GHC-inspired stream fusion for scala
This repository implements techniques found in "Stream Fusion. From Lists to Streams to Nothing at All", by Duncan Coutts, Roman Leshchinskiy, and Don Stewart (ICFP '07).
import fusion.syntax._
LazyList(0,1,2,3,4)
.fuse
.map { _ + 1 }
.filter { _ <= 2 }
.take(1)
.toList
// output: List(1)
// runtime: LazyList(<not computed>) -> Stream(<instruction set>, LazyList(<not computed>)) -> List(1)
Although the usage is similar to SeqView
in Scala 2.13+ and the resulting optimizations are similar, the implementation itself is very different. SeqView is implemented imperatively, while scala-fusion is written functionally but generates an efficient imperative instruction set at compile time.
import fusion.syntax._
// no fusion
List(0,1,2,3,4)
.map { _ + 1 }
.filter { _ <= 2 }
.take(1)
// output: List(2)
// runtime: List(0,1,2,3,4) -> List(1,2,3,4,5) -> List(1,2) -> List(1)
// SeqView
List(0,1,2,3,4)
.view
.map { _ + 1 }
.filter { _ <= 2 }
.take(1)
.toList
// output: List(1)
// runtime: List(0,1,2,3,4) -> SeqOps(<instruction set>) -> List(1)

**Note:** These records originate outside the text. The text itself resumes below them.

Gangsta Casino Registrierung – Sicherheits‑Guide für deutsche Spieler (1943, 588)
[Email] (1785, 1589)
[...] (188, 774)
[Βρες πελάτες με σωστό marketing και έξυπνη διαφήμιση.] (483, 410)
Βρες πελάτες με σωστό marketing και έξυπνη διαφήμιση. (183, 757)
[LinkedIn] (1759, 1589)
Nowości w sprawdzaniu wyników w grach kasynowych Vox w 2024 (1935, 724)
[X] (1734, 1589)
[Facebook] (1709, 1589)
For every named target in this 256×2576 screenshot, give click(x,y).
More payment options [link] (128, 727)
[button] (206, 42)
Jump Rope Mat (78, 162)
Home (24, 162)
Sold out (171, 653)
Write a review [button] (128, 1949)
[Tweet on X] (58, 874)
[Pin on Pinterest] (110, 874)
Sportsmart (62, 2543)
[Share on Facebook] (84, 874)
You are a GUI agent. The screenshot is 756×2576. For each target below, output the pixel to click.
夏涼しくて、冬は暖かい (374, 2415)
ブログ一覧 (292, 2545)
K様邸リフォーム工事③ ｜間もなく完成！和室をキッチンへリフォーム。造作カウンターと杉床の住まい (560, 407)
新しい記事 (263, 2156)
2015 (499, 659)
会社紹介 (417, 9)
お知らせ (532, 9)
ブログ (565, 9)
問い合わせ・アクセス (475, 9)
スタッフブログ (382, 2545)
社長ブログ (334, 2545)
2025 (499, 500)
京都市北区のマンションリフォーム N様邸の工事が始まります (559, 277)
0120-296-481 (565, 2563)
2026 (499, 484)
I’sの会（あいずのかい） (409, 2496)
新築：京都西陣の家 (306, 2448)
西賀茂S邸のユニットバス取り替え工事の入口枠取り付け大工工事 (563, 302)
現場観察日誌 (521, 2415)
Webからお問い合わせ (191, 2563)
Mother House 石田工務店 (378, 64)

// scala-fusion (this library)
LazyList(0,1,2,3,4)
.fuse
.map { _ + 1 }
.filter { _ <= 2 }
.take(1)
.toList
// output: List(1)
// runtime: LazyList(<not computed>) -> Stream(<instruction set>, LazyList(<not computed>)) -> List(1)
The original version relies on GHC rewrite rules to reduce stream compose unstream
to the identity on streams. Since this is unavailable in scalac, The Fuser
type was introduced which wraps the underlying stream and contains an instance of a type-threaded list which stores the sequence of procedures. Composing this type-threaded list results in a single set of fused instructions to run on the original input Stream. This implementation adds a very small amount of overhead proportional to the number of operations called on the stream.